─── READING TEXT ───

OLé Spanish Peanut - High Oleic Peanuts - Modern Farmer

Scientists Have Developed a New, Healthier, Tastier Peanut

Longer-lasting, better tasting, healthier peanuts that are also easier to grow. Yum.

uacescomm, Flickr

The USDA, it seems, is working overtime on the peanut these days. Just last month it boasted an allergen-free peanut that may allow those unfortunate reactive souls to enjoy this delicious legume as the rest of us do. And now, by funding a project from Oklahoma State University, the USDA recently released a new peanut variety that looks to be an improvement over existing peanut varieties in a whole bunch of important ways.

The new peanut, called OLé (and god help you if you forget that accent or de-capitalize it) is a variety of Spanish peanut that’s engineered to have a few key new attributes. Spanish peanuts are most easily visually identified due to their papery red skins, but there are other differences as well. They tend to be smaller, and they also have a much higher oil content, which gives them a nuttier, richer flavor.

The OLé peanuts are what’s known as a high-oleic peanut, meaning that they have a boosted amount of oleic acid, a fatty acid that’s also present in olive oil, compared with other types of fatty acids. That higher level of oleic acid is useful: It increases shelf life dramatically, and it’s been linked with various health benefits. (Oleic acid is why olive oil is sometimes referred to as a “good fat.”)

High-oleic peanuts in general aren’t new; they’ve been around for a good few years, making their commercial introduction in 1995, albeit in extremely small quantities. (They also don’t seem to make a difference in terms of allergens, unfortunately.) But the OLé variety is of interest to us for two reasons: First, the OLé peanut is also engineered to be resistant to diseases like pod rot and sclerotinia blight, which can either devastate peanut fields or force farmers to use copious amounts of possibly dangerous fungicides. The other reason is more market-driven: High-oleic Spanish peanuts were first created in 2002 with a variety called Olin, but the new OLé peanut is both more resistant to disease and produces a significantly higher amount of peanuts per acre.

Spanish style peanuts are the peanut of choice for high-quality peanut butter, a product that’s found in 91 percent of U.S. households and garners about $1.18 billion per year in this country. All that together makes this peanut the first high-oleic variety you’re likely to see on your store shelves.

─── SUPPLIED RECORDS ───

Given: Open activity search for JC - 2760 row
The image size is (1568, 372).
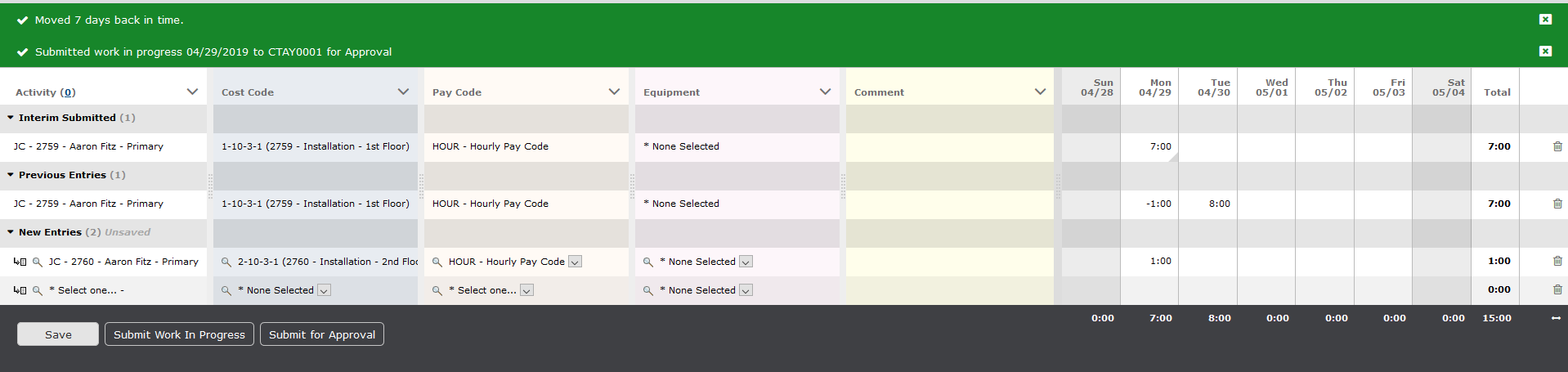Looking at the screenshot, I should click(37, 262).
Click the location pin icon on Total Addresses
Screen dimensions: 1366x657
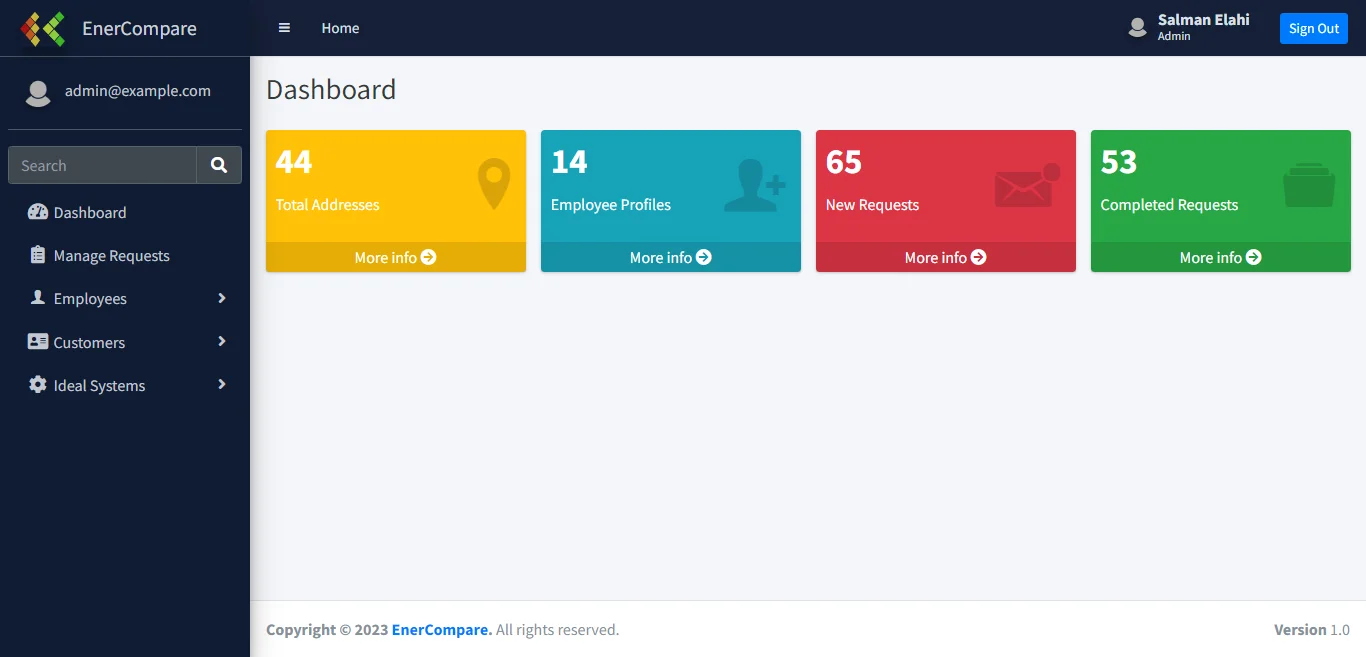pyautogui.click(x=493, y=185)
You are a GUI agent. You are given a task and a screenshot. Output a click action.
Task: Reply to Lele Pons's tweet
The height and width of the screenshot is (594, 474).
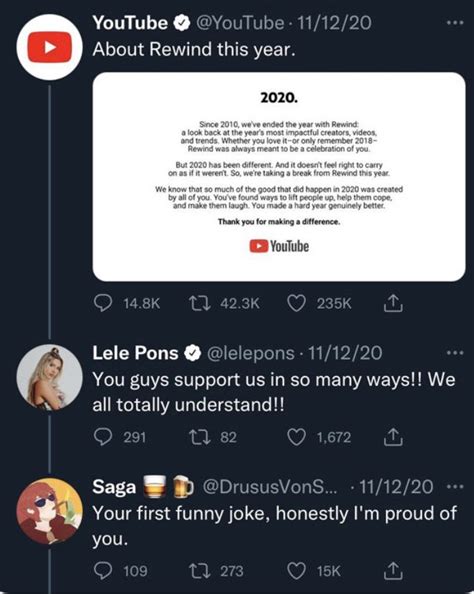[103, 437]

───

▸ **EXERCISE INSTRUCTIONS**:
[A] According to the peanut article, in what year were high-oleic peanuts first introduced commercially?
[B] Write out the part of the peanut article that opens with the words "OLé Spanish Peanut" and closes with "to grow. Yum.", swapping "Tastier" for "Crunchier".

▸ **RESPONSES FOR EACH TASK**:
[A] 1995

[B]
OLé Spanish Peanut - High Oleic Peanuts - Modern Farmer

Scientists Have Developed a New, Healthier, Crunchier Peanut

Longer-lasting, better tasting, healthier peanuts that are also easier to grow. Yum.